Task description: Restate word for word every line from the one containing "Given: Click the word" to the last line of the records below.

--- Records supplied ---

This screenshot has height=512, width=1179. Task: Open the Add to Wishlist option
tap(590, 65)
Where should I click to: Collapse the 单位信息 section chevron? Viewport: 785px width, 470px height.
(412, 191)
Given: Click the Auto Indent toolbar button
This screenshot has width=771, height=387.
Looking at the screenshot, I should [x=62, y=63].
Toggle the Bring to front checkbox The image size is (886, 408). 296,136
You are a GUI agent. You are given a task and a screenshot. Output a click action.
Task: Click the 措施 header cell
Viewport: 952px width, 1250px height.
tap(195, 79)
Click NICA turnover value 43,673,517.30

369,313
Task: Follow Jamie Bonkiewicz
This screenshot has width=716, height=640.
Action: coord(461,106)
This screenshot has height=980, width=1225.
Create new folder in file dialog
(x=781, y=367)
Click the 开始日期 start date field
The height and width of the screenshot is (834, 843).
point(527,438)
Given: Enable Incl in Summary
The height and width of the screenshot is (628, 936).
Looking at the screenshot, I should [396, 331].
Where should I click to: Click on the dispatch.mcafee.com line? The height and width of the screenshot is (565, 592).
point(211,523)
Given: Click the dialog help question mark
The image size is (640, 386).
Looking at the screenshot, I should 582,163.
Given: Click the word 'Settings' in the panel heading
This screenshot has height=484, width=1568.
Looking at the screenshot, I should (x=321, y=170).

---

Result for this exercise:
Given: Click the word 'Settings' in the panel heading
This screenshot has height=484, width=1568.
Looking at the screenshot, I should (x=321, y=170).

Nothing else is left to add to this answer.